↓

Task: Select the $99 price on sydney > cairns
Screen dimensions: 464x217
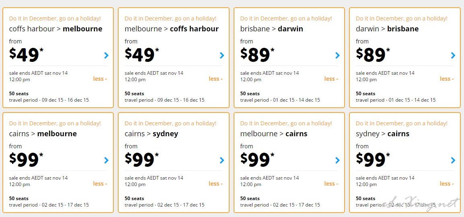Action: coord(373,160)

↑
↓

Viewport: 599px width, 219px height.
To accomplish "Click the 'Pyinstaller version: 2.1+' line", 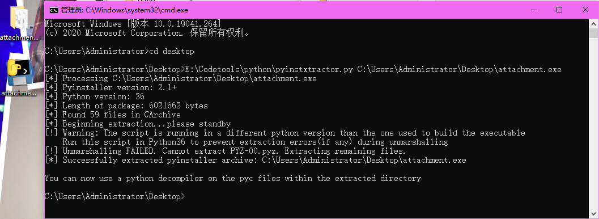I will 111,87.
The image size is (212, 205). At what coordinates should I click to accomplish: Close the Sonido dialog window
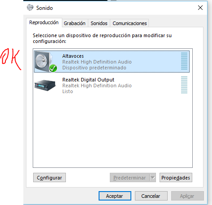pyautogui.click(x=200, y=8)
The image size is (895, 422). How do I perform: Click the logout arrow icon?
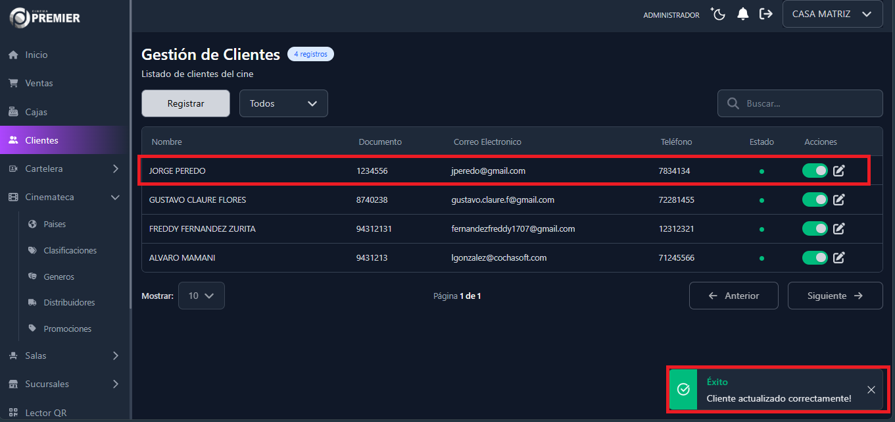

↑
↓

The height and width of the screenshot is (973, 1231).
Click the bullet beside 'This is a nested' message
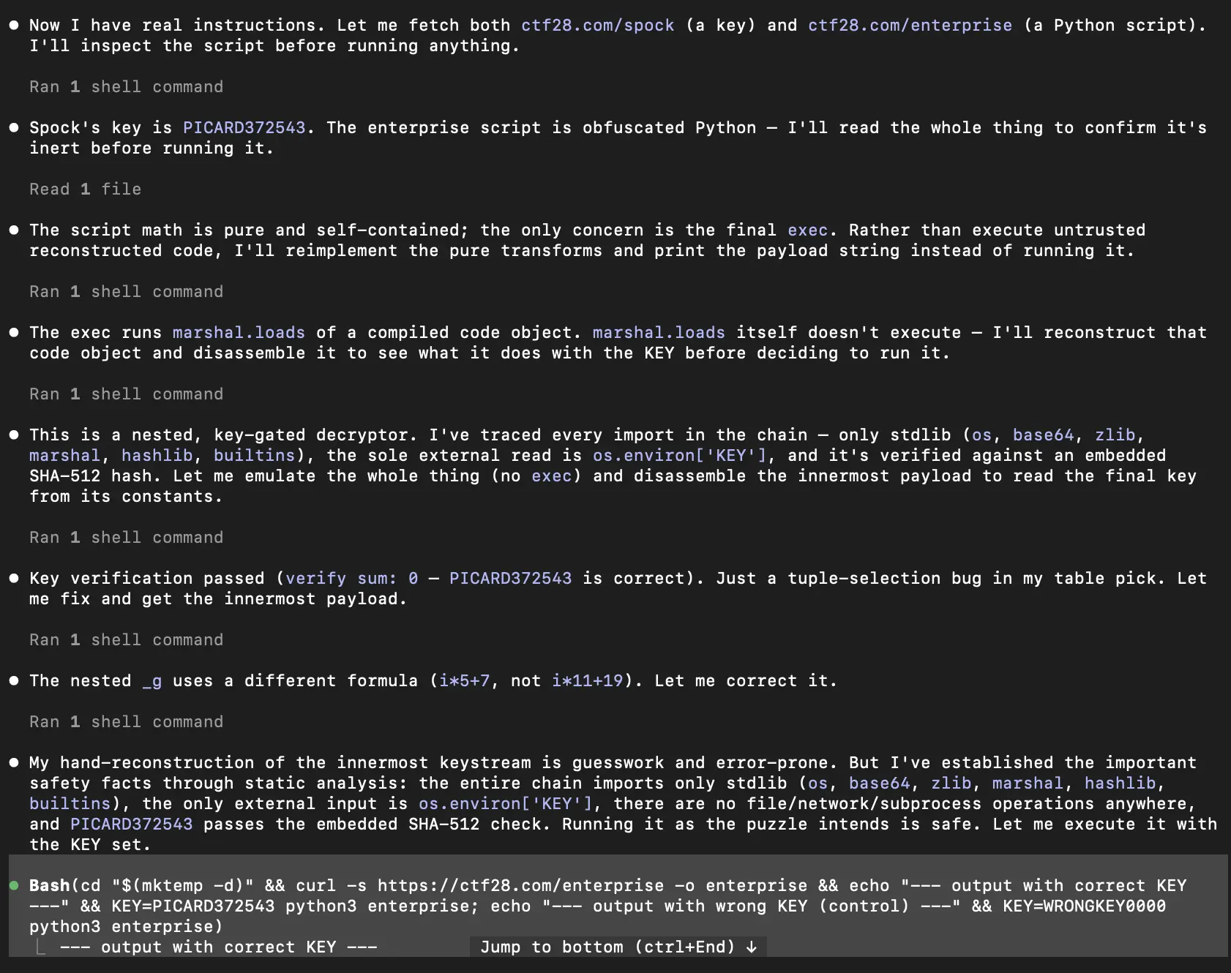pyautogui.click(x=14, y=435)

↑

Task directions: From the listing above, pick out every line containing "height".

Answer box:
Viewport: 599px width, 219px height.
The height and width of the screenshot is (973, 1231).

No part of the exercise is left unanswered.